§ **SELECTED EXTRACT**

But the article about the techniques coming from China struck some kind of nerve. It's hard to say why. There have been many articles that described the SERE techniques as having evolved from concerns about the brainwashing of POWs during the Korean War. Here's one from Daily Kos last year about the CIA that mentions where they came from. The two psychologists mentioned, James Mitchell and Bruce Jessen were also featured in this article on teaching SERE techniques at Guantanamo at Salon. This article, also by Mark Benjamin, specifically mentions the KUBARK manual, in the context of sensory deprivation, written in 1963 to summarize what had been learned by researching the Chinese tactics. And even the movie Conspiracy Theory (1997) mentions MKULTRA, another derivative of the study of the techniques that underlay brainwashing. That's if you don't want to talk about The Manchurian Candidate, which came out in 1962, and was based on tactics used on American POWs in the Korean War. Perhaps nobody realized that the Chinese were our adversaries in that war. That would be really sad, a bad day indeed for all the history teachers in the country. More likely, nobody read all those other articles? Or was the surprise over the never before in mainstream media print revelation that those tactics had never been designed to get intelligence, only confessions, and were used for false confessions by the Chinese? Since it is, as far as I can tell, really true that this little fact has never been in mainstream print before, let's hope this was the cause of the surprise.

§ **DATA SUPPLIED**
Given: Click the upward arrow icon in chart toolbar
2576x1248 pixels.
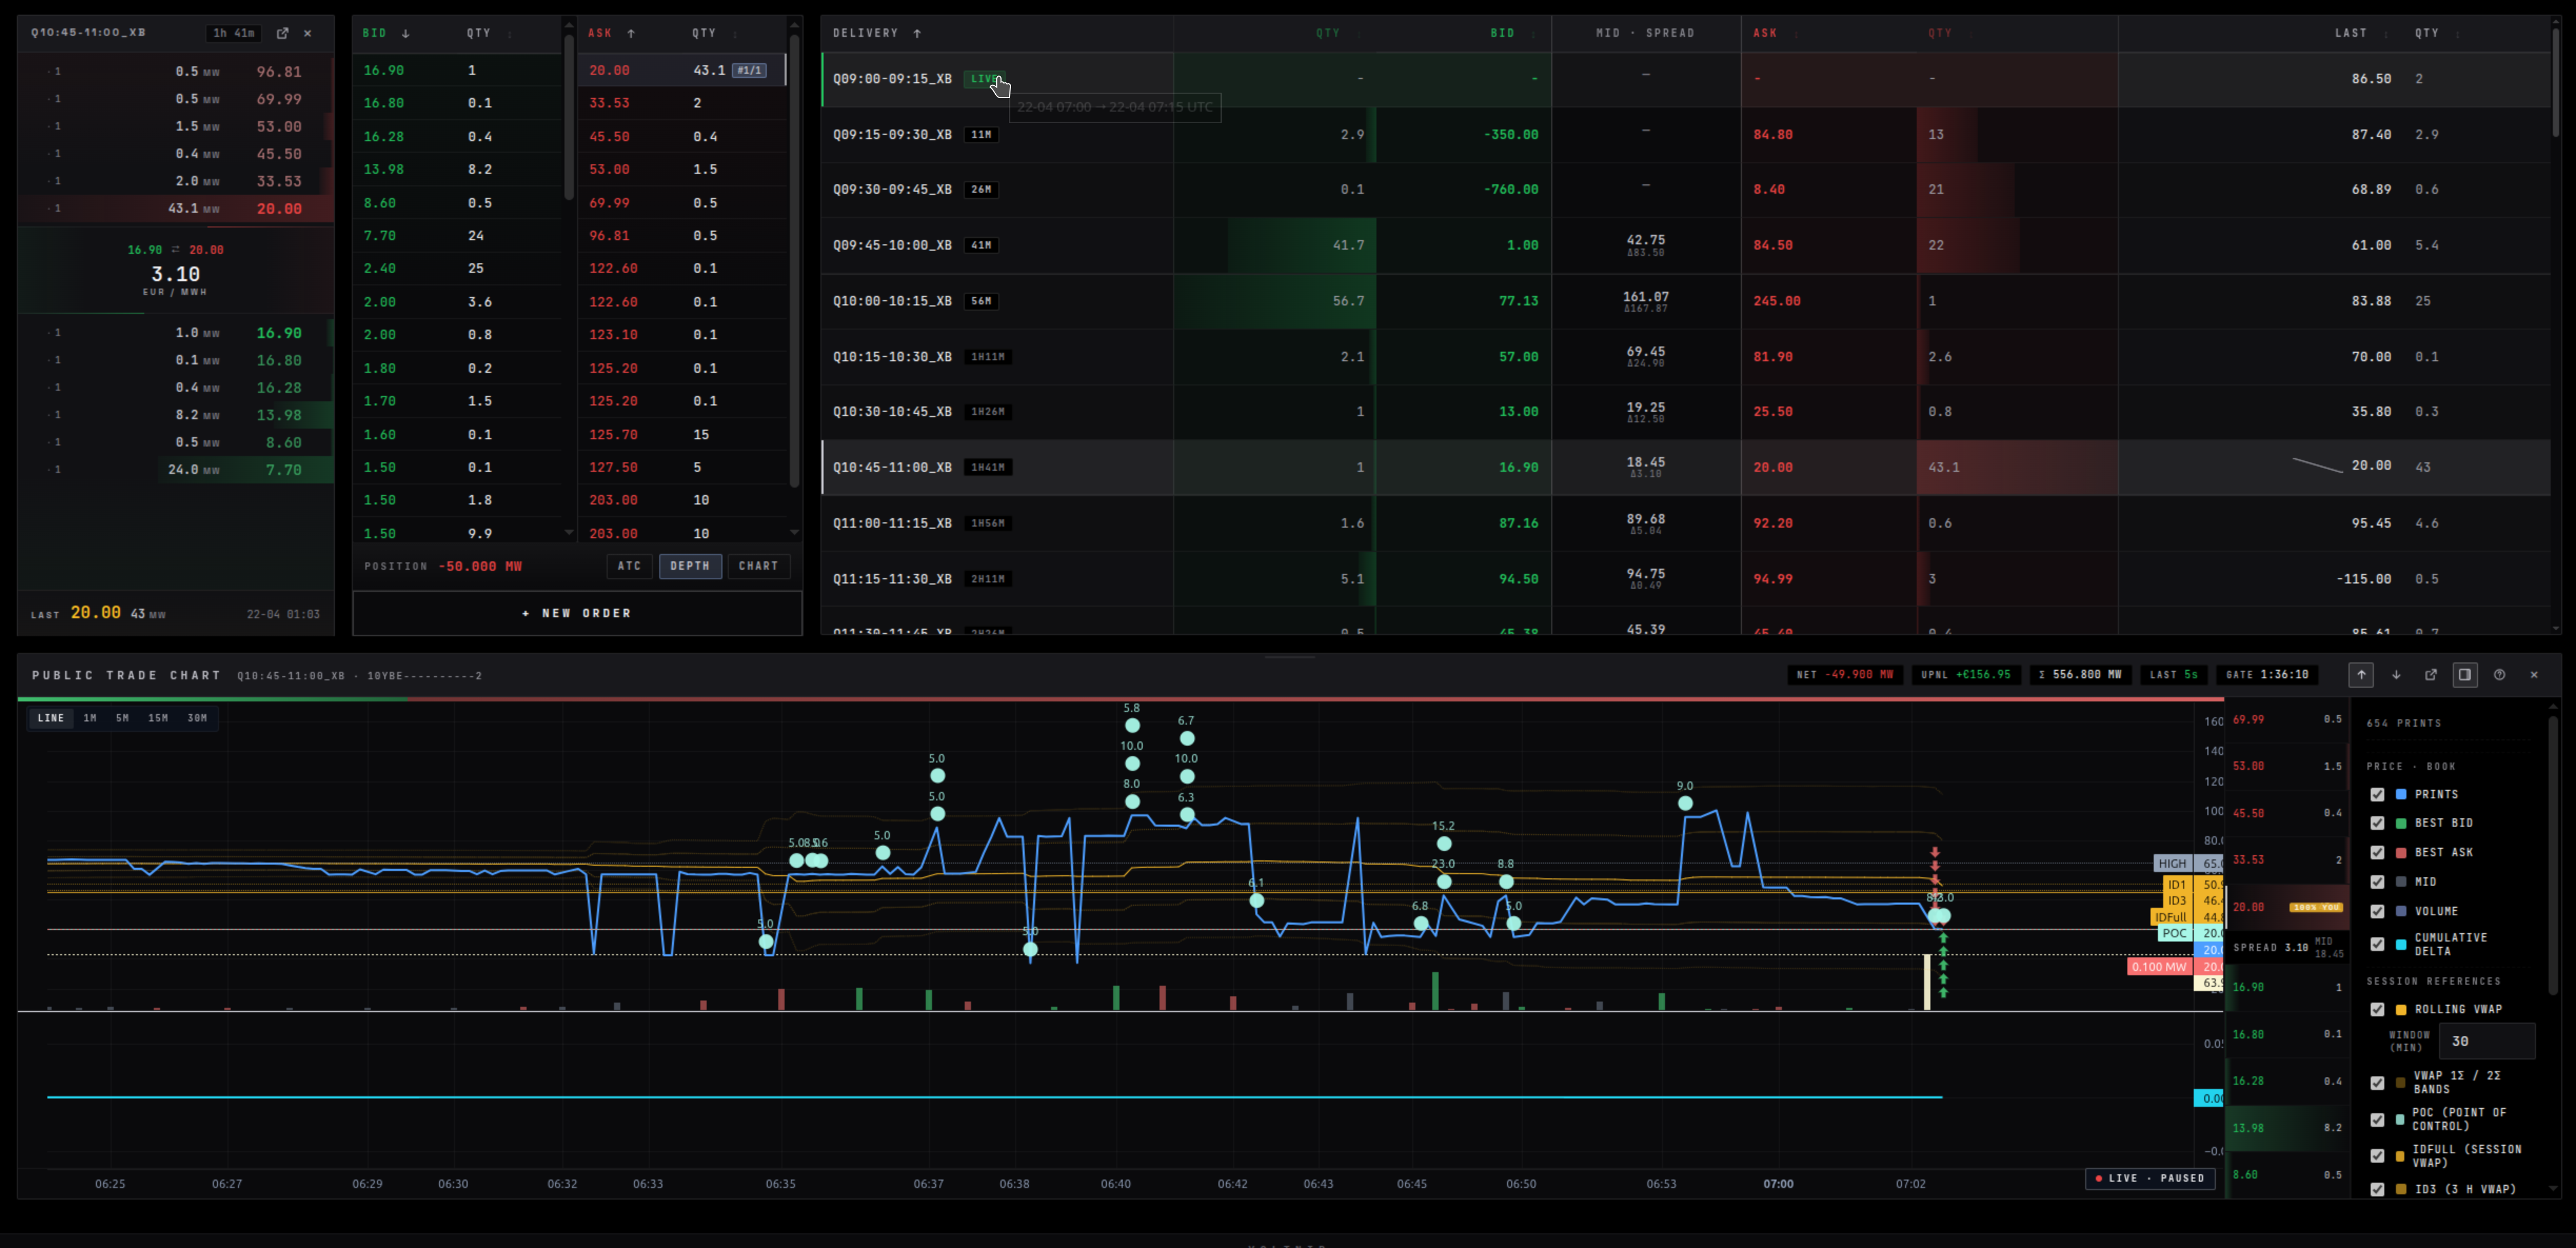Looking at the screenshot, I should coord(2361,675).
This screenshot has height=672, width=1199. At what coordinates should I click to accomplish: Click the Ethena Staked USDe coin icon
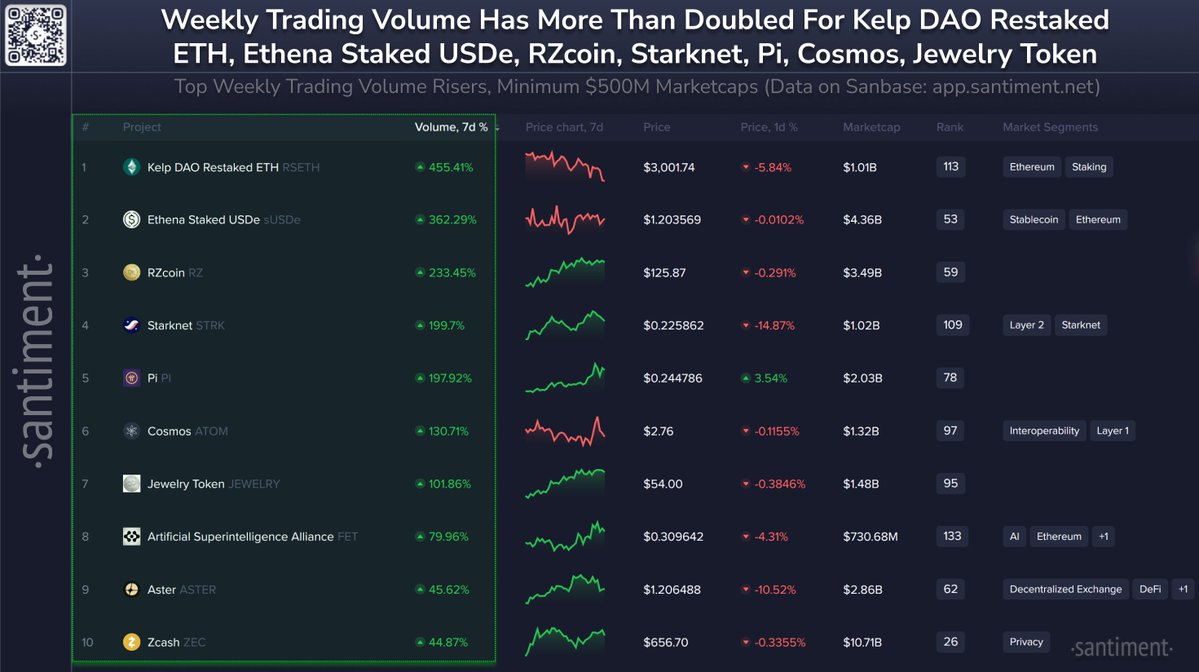tap(131, 220)
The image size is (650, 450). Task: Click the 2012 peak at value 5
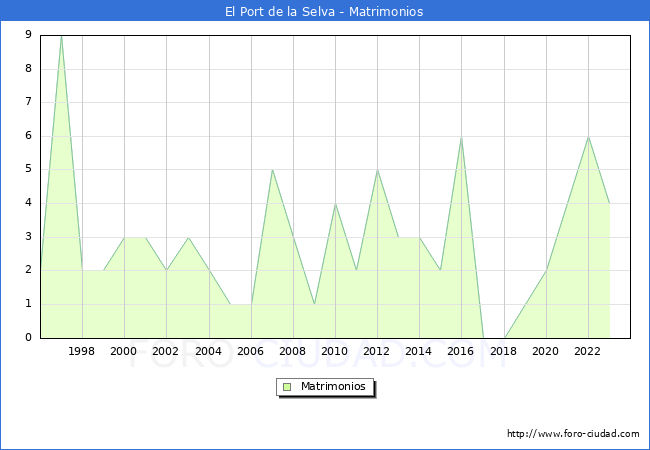click(x=377, y=170)
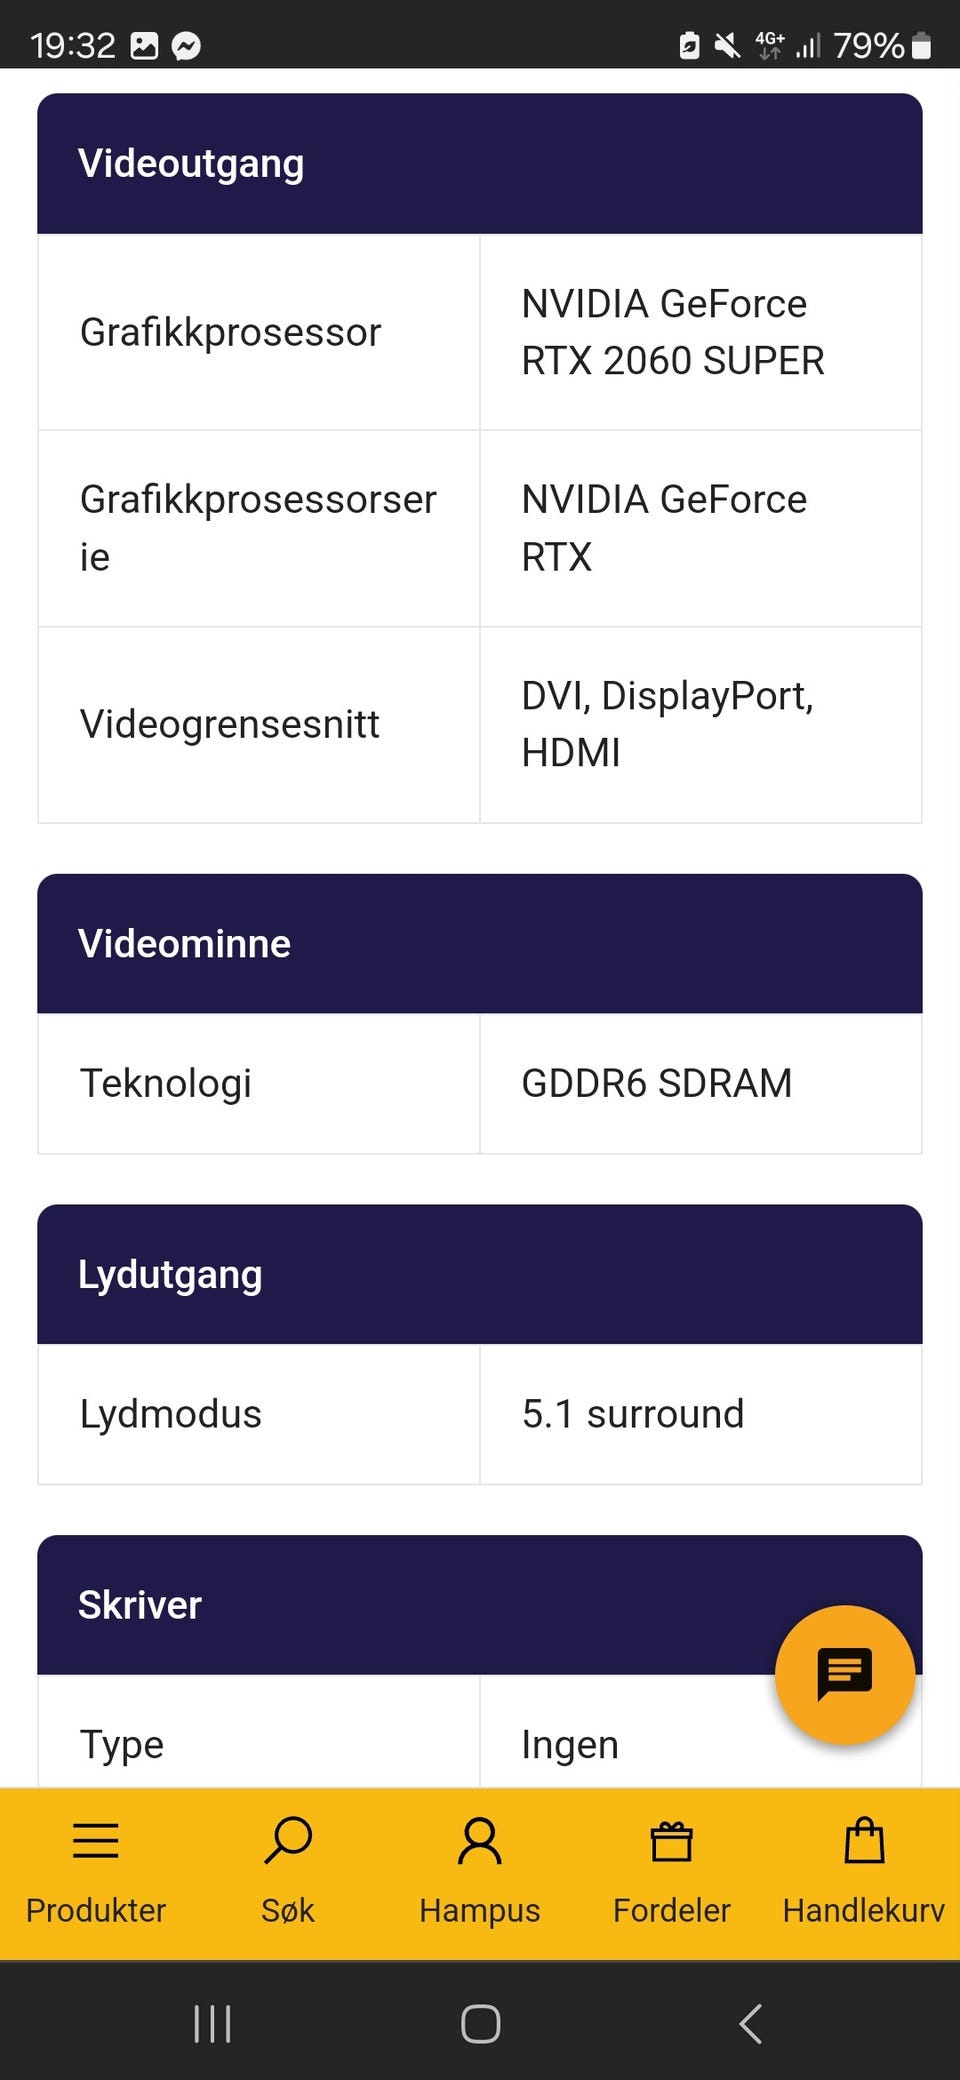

§ **WHAT YOU NEED TO DO**
List every person named in the passage on SERE techniques. The material has no connection to the passage on SERE techniques.

§ **FINISHED ANSWER**
James Mitchell, Bruce Jessen, Mark Benjamin